Ibbenbürener Aasee

Der Aasee in Ibbenbüren wurde in den 1970ern im Rahmen des Autobahnbaus geschaffen. Er dient als Naherholungsgebiet und Regenwasserrückhaltebecken.

Die Wasserfläche des Aasees beträgt etwa 15ha, der Umfang etwa 2,6km.

Der Aasee ist recht flach mit einer Wassertiefe von bis zu 2m.

Am Aasee finden das ganze Jahr über verschiede Veranstaltungen statt: Flohmärkte, Mittelaltermärkte, Partys am "Beach", Badewannenrennen und Musikveranstaltungen. Diese Aktivitäten beschränken sich überwiegend auf das Südufer. Deweiteren wird der Aasee im Sommer mit Booten befahren.

 

Für den Angler ist der Aasee ein interessantes und vielfältiges Gewässer.
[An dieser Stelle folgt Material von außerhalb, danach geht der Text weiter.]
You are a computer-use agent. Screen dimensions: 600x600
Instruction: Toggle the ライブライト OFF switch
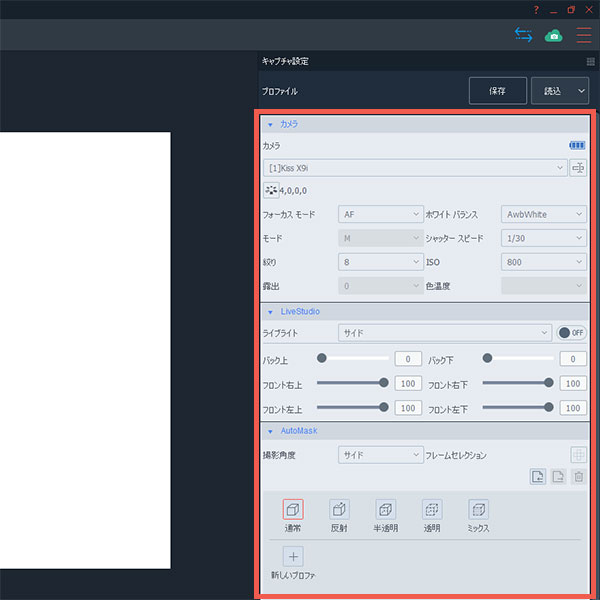[571, 333]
Unterschiedliche Untergründe und Uferstrukturen bieten einer großen Zahl von Zielfischen einen Lebensraum.

Zielfische am Aasee sind hauptsächlich: Aal, Barsch, Brasse, Forelle, Hecht, Karpfen, Rotauge, Schleie, Zander

Besonderheiten: Der Ibbenbürner Aasee darf im Bereich des Bootsverleihs und der Bootanlegestellen des Segelclubs während der Bootssaison von April bis Oktober (der genaue Zeitpunkt ergibt sich durch das Festmachen bzw. Abräumen der Boote) nicht beangelt werden.
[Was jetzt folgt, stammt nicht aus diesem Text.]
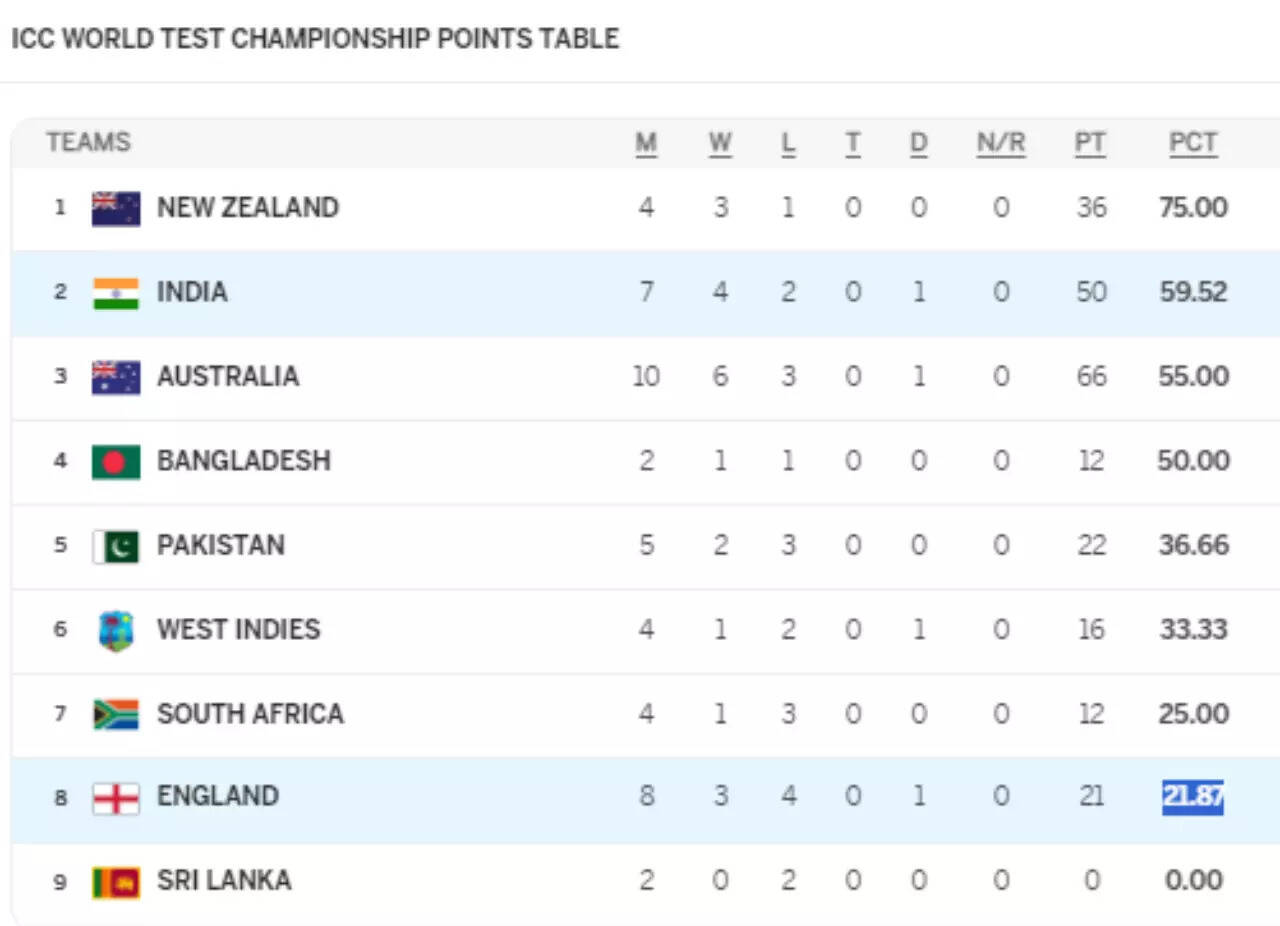Click the L losses column header

click(788, 143)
Die Verwendung von Fischereifahrzeugen ohne Motor ist in der Zeit vom 15.10.-31.01. eines jeden Jahres, auf eigene Gefahr, von Sonnenaufgang bis Sonnenuntergang (kalendarisch), gestattet.

Im eingefriedeten Teildes Zulaufs ist das Angeln verboten.

Anfüttern ist verboten, anlocken mit Hakenködern (Mais, Maden etc.) ist während des Angelns in kleinen Mengen erlaubt.

Gefangene Brassen dürfen nicht zurückgesetzt werden (Hegemaßnahme).